It thus has the task of ensuring consistency with respect to
redundancy (that is, only one platform in "act" in each case)
within the redundancy pair. Control is achieved by means of regular
checking of the communications link with the assigned redundancy
pair. If the controller detects that communication with a platform
in the "act" state is interrupted for a certain period, it attempts
to deactivate said communication, that is to give it the "stb"
state, and activates the redundancy partner thereof (by inputting
the "act" state).
[0026] Control messages are provided for implementing this
function. Said messages are transmitted via the control function
Control 1 at least by the platform that is in the active
operational state in the monitoring redundancy pair.

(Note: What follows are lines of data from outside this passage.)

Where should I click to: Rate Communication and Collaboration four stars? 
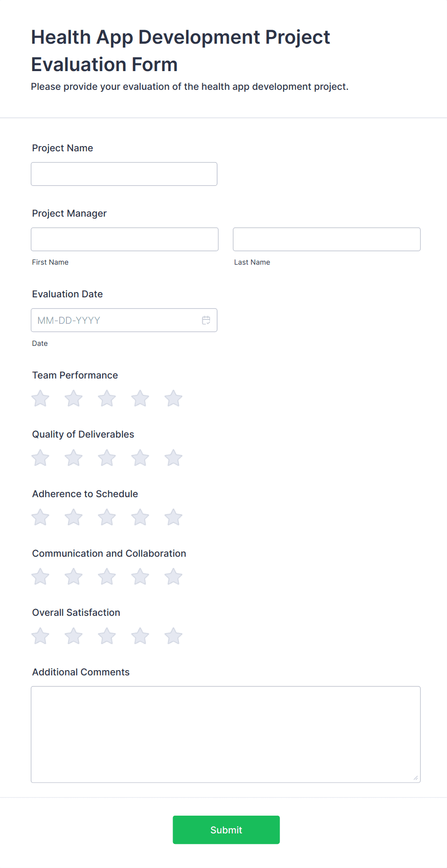click(x=140, y=577)
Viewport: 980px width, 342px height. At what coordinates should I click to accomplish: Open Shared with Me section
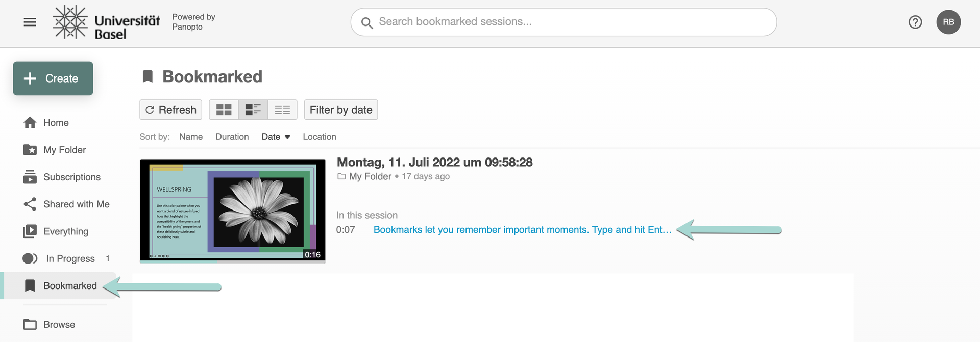(76, 204)
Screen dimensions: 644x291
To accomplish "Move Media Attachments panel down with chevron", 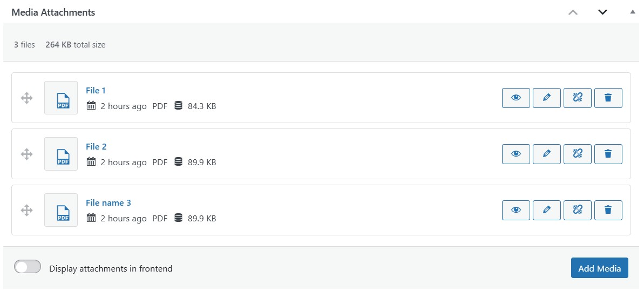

The control
messages optionally contain parameters such as, for example, "go to
act/stb", by means of which they inform the receiver that it is to
switch to the active or standby operational state. This parameter
is always set when the transmitter has the information as to which
of the two platforms should be "act" and which "stb". The
acknowledgements to control messages contain the state of the
controlled platforms (act/stb).
[0027] In the case of dual failure of the monitored redundancy pair
or after the controller has run through a recovery process, the
latter has no information at all regarding the operational state of
the controlled redundancy unit. In this case, the controller has
two options of assigning states to the monitored platforms
(act/stb). Either it takes the relevant information from their
acknowledgements and adopts it, or alternatively, it assigns the
active operational state to the first platform which acknowledges
(again). By virtue of the fact that the parameter "go to act/stb"

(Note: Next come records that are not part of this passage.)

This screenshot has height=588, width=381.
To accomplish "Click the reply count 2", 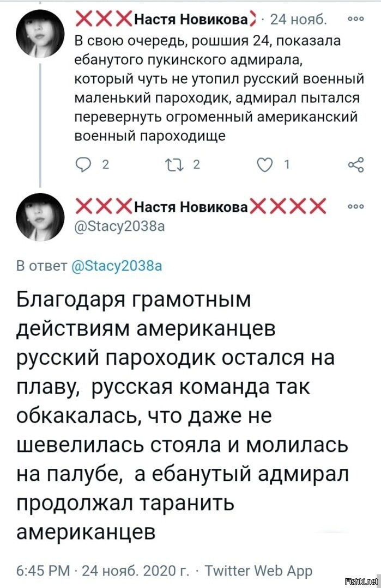I will [x=106, y=164].
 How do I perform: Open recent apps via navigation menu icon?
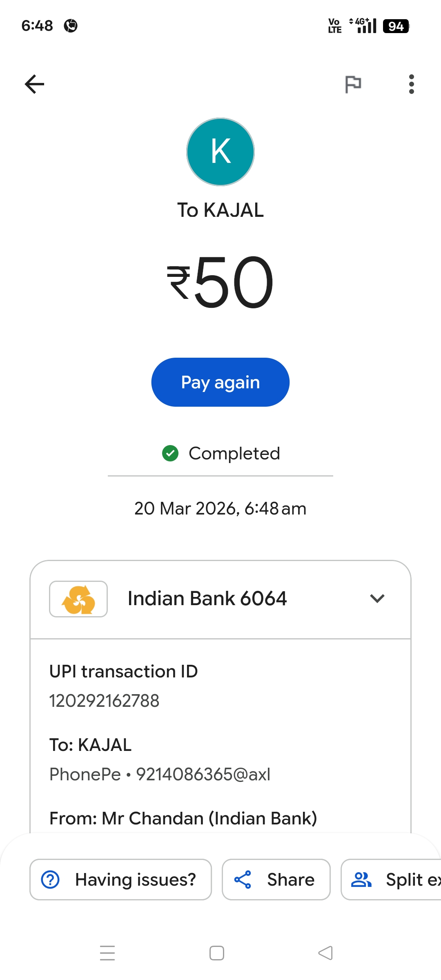[x=107, y=953]
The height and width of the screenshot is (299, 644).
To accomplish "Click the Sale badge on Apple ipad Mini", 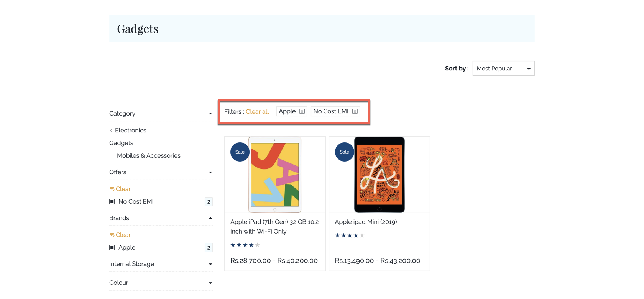I will tap(344, 152).
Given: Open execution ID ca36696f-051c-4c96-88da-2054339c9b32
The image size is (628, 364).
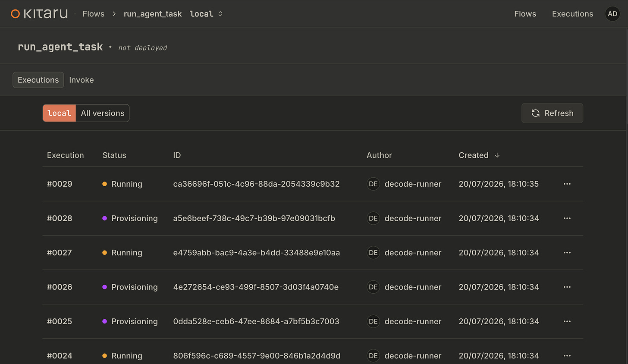Looking at the screenshot, I should point(256,184).
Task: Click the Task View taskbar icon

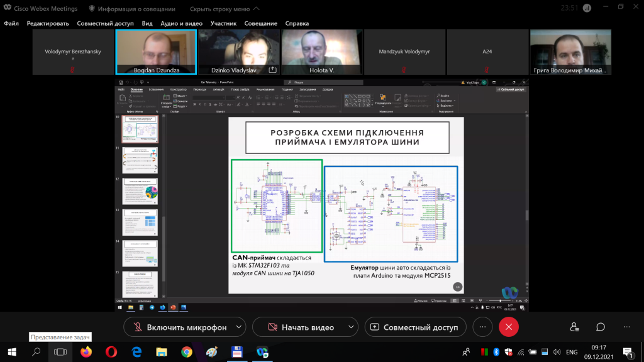Action: click(60, 352)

is always set when it can be, maximum safety is achieved. If, in
spite of all the precautionary measures, a case of split brain
should occur (that is, both controlled platforms in act or both in
stb), the controller detects this in the acknowledgement and is
immediately able to put it right by means of a monitoring message
with "go to act"/"go to stb". Since the frequency of the monitoring
messages (depending on performance and utilization of the platforms
and message pathways) should be selected to be as high as possible
(for example, 10/s), a split brain scenario would thus be put right
very quickly, which is a further advantage of the invention.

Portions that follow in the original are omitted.